**Description of the task**
Can you give every line of the records below as a numbered list, with blank lines dropped and the pictures left out?

**Data records**
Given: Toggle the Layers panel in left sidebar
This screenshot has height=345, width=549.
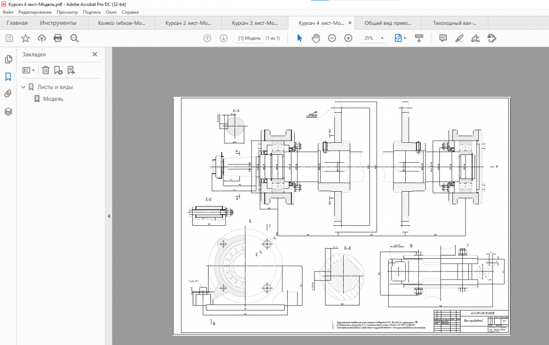Looking at the screenshot, I should pyautogui.click(x=8, y=112).
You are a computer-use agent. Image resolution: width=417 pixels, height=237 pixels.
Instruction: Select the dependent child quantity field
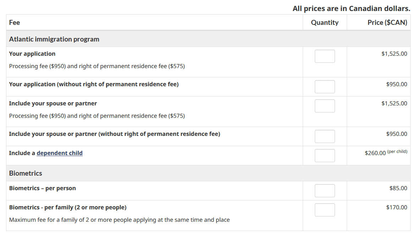coord(325,156)
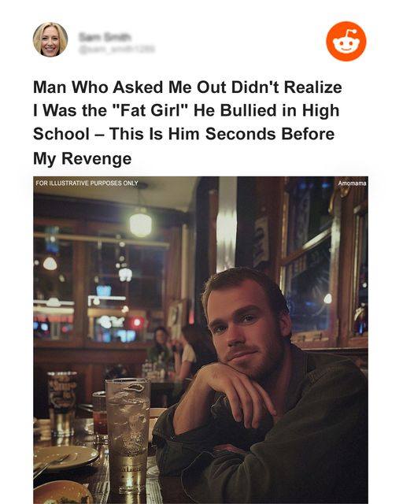This screenshot has width=403, height=504.
Task: Click the "My Revenge" line of the headline
Action: [x=83, y=158]

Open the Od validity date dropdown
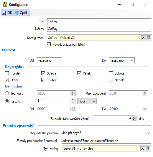(x=50, y=60)
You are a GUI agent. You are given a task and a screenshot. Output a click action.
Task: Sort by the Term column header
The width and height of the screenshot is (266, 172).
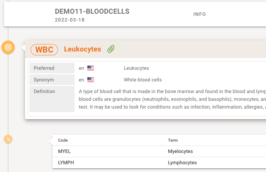pos(173,140)
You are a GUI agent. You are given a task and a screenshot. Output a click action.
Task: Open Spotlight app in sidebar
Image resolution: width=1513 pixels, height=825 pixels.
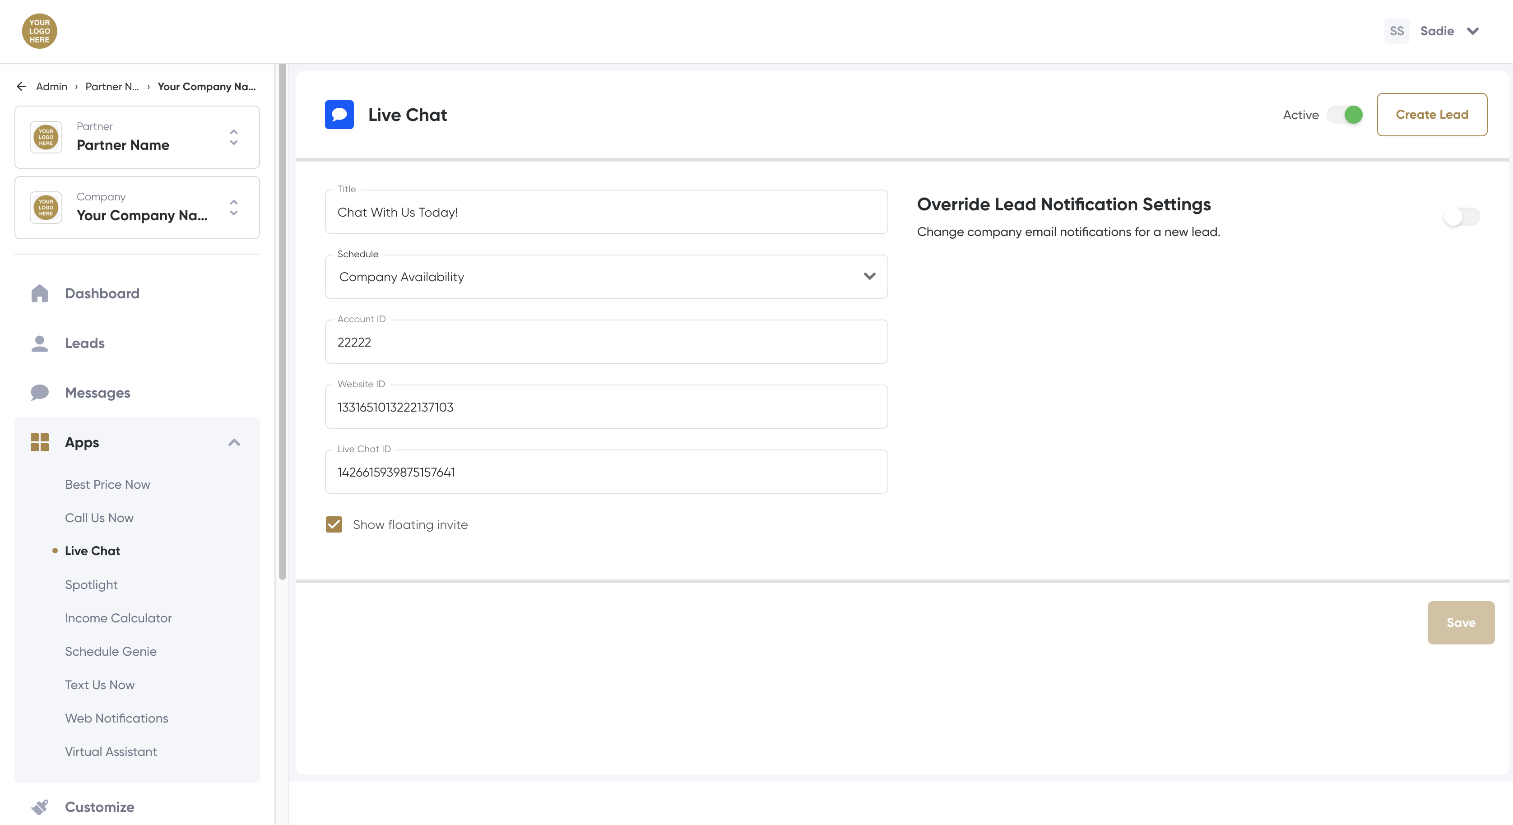[91, 584]
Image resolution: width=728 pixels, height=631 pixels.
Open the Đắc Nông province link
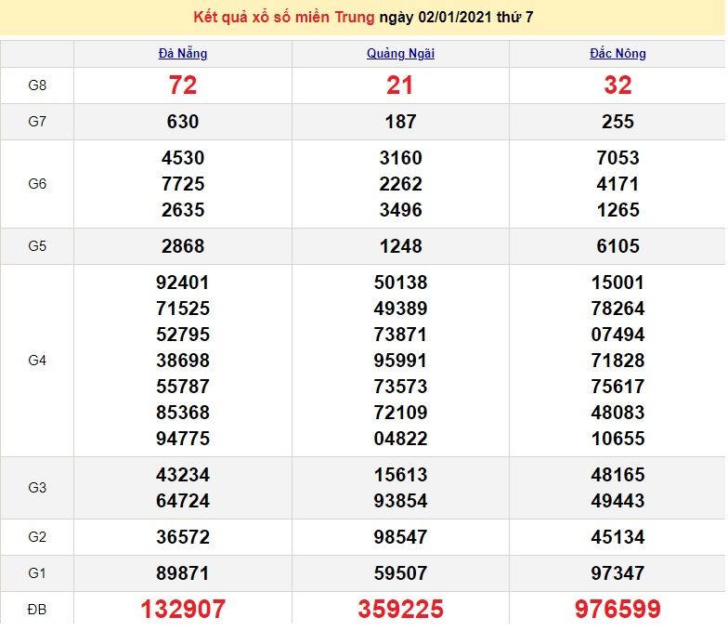pos(618,53)
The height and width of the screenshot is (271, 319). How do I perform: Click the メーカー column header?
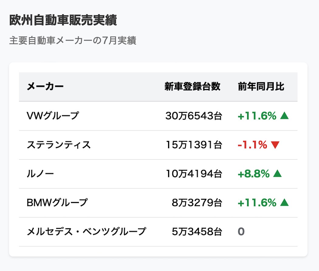(x=45, y=87)
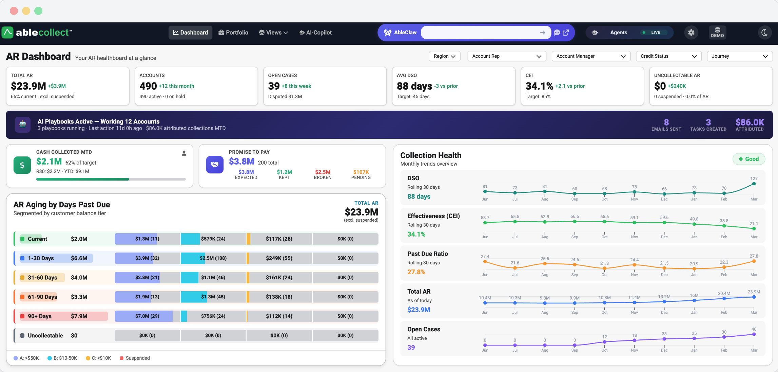The height and width of the screenshot is (372, 778).
Task: Open the Region filter dropdown
Action: click(444, 56)
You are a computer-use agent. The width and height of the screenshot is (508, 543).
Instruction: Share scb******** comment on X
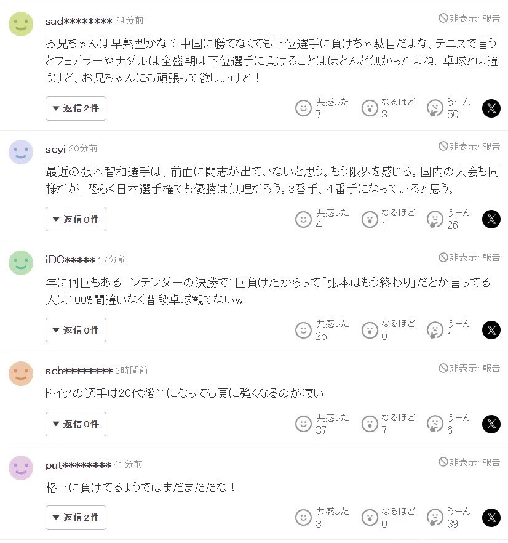tap(491, 424)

**Exercise response**
1. Given: Toggle the Layers panel in left sidebar
2. This screenshot has height=345, width=549.
3. Looking at the screenshot, I should pyautogui.click(x=8, y=112).
4. You are a computer-use agent. Image resolution: width=417 pixels, height=237 pixels.
5. Instruction: Select the dependent child quantity field
6. coord(325,156)
7. This screenshot has width=403, height=504.
8. Task: Click the "My Revenge" line of the headline
9. Action: [x=83, y=158]
10. Open the Od validity date dropdown
11. (x=50, y=60)
12. You are a GUI agent. You are given a task and a screenshot. Output a click action.
13. Task: Sort by the Term column header
14. The width and height of the screenshot is (266, 172).
15. pos(173,140)
16. You are a GUI agent. You are given a task and a screenshot. Output a click action.
17. Task: Open Spotlight app in sidebar
18. Image resolution: width=1513 pixels, height=825 pixels.
19. [91, 584]
20. Image resolution: width=728 pixels, height=631 pixels.
21. Open the Đắc Nông province link
22. pos(618,53)
23. The height and width of the screenshot is (271, 319). How do I perform: Click the メーカー column header?
24. (x=45, y=87)
25. The height and width of the screenshot is (372, 778).
26. Task: Open the Region filter dropdown
27. Action: click(444, 56)
28. You are a computer-use agent. The width and height of the screenshot is (508, 543).
29. Instruction: Share scb******** comment on X
30. tap(491, 424)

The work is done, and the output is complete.